He is also author of the hilarious, edgy YA novel wtf, and the Drama Club series, about a group of high school theater kids in a town where theater is big-budget and life-changing. His novel Smiler's Bones, based on the true story of a Polar Eskimo boy orphaned in New York City at the turn of the 20th century, was selected as a N.Y. Public Library Best Books for Teens 2006, a Bank Street Best Books of 2006, and a Junior Library Guild pick.  His novel Somebody, Please Tell Me Who I Am, a collaboration with Harry Mazer, will be published in 2012, along with a three-book series, Perfect.

Peter was one of three authors, along with R. L. Stine and Marc Brown, invited by the White House to represent the U. S. in the first Russian Book Festival in 2003. Among his most popular titles are the Spy X and Watchers series, the two-book Antarctica adventure, a series of humorous chapter books (Abracadabra), two young-adult thrillers (The Yearbook and Driver’s Dead), four middle-grade novels (Spring Fever, Spring Break, It Came from the Cafeteria, and Attack of the Killer Potatoes, and many movie novelizations (The Sixth Sense, Sleepy Hollow).

He is a Harvard graduate with a degree in biochemistry. After college he became a Broadway musical theater actor. He has run a marathon and gone rock-climbing during an earthquake, but not on the same day. He lives in New York City with his wife, musician Tina deVaron, and their two sons, Nick and Joe. Peter has conducted workshops for the National Book Foundation, the Highlights Foundation, and the Society of Children’s Book Writers and Illustrators, and once, for the international writers’ organization, PEN, he participated in a panel along with a Sandinista rebel and a Newbery winner. Over the years he has visited schools all over the world and become known for his humorous, informative presentations. In his spare time, he likes to eat chocolate. Lots of it. Seriously, he loves chocolate.

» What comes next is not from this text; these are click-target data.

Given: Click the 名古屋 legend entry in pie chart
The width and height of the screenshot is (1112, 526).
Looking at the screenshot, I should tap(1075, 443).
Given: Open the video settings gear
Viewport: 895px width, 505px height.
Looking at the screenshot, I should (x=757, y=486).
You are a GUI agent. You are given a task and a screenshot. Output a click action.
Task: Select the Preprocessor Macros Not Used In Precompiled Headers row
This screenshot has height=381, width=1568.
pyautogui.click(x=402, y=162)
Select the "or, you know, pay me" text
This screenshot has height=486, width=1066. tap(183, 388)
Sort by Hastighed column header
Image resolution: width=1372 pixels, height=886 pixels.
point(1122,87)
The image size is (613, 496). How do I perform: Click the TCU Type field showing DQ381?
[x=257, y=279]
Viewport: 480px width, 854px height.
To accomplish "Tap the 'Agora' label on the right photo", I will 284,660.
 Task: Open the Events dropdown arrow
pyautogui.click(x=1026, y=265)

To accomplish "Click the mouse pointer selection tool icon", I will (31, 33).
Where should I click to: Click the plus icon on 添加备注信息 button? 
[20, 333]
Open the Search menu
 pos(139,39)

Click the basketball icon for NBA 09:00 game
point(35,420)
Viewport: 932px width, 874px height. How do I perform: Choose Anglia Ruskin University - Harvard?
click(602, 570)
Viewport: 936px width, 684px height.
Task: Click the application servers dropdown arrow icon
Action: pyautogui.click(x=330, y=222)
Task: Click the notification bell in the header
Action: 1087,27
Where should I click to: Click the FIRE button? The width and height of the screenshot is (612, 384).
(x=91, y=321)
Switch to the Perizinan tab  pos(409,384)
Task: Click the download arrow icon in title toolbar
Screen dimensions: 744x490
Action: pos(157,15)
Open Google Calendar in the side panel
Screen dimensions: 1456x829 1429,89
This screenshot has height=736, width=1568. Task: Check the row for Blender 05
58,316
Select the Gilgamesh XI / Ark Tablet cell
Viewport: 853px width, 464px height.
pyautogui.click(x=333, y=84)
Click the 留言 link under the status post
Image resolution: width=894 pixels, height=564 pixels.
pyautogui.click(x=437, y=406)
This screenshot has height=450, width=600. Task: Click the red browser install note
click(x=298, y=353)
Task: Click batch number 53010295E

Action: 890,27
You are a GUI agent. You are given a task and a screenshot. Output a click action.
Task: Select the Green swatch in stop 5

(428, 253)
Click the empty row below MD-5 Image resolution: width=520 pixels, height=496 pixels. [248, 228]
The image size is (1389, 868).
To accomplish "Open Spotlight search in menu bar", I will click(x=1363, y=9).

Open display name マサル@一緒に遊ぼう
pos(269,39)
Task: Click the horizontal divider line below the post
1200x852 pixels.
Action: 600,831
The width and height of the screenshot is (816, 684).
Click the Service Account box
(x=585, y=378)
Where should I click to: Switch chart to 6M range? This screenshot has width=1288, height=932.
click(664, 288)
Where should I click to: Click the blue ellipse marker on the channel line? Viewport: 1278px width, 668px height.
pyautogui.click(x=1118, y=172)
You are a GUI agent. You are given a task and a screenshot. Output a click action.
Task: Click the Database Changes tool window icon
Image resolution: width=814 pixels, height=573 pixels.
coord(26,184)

How to pronounce "Lerangis": A Handy Guide[]

(direct transcript from peterlerangis.com) I travel a lot to schools, bookstores, conventions, and small mossy granite caves, and the first question I’m asked is How do you pronounce your last name? Here’s the answer:

◊ ◊ ◊ ◊ Lir-ANN-jiss. Soft G. ◊ ◊ ◊ ◊

That’s Lir as in sir. Ann as in answer. Jiss as in jiss’ say it!

Now, this is not an easy last name to master. In fact, it’s the only one of its kind in the world. People get it wrong a lot. My family has received mail addressed to names from Li to Lescoufflair. By now all the Lerangii (which is the approved plural) have gotten used to this. Let’s face it, Lerangis has no easy mental associations, like Miller or Goldsmith. It doesn’t come trippingly off the tongue like, say, R. L. Stine or Marc Brown or Ann Martin. So if you say Lir-RANGE-iss (like "deranged”), Lir-ON-jiss (like "ON/off”), Lir-ANG-uss (rhymes with "angus”) or Lir-ANN-jeez (rhymes with "the river Ganges”) — or even if you say Lear- instead of Lir-, that’s OK. Wrong, but OK.

If you say, however, Legrangis or Legaris or Lorangutan or Lorenzo or DeAngelis or Schultz or Bruce Coville, then I may burst into bitter tears.

For you language mavens, Lerangis is actually kind of a made-up name. My original Greek name is even harder to pronounce and perhaps rather frightening to see: Παναγιώτης Λυραντζής.

This is pronounced Panagiotis Lyrantzis (approximately). What does it mean? Depends on how you spell it. Lyrantzis means "one who plays the lyre.” Lirantzis would be "one who plays with lira (or banker).” Of course, it could just mean "one who is a liar.” Which, come to think of it, would be perfectly suited to a fiction writer. Personally, I love my Greek name. I grew up with it. It’s what my grandparents and Greek school teacher used to call me. But you don’t have to. Really.

In fact, let’s keep it our little secret.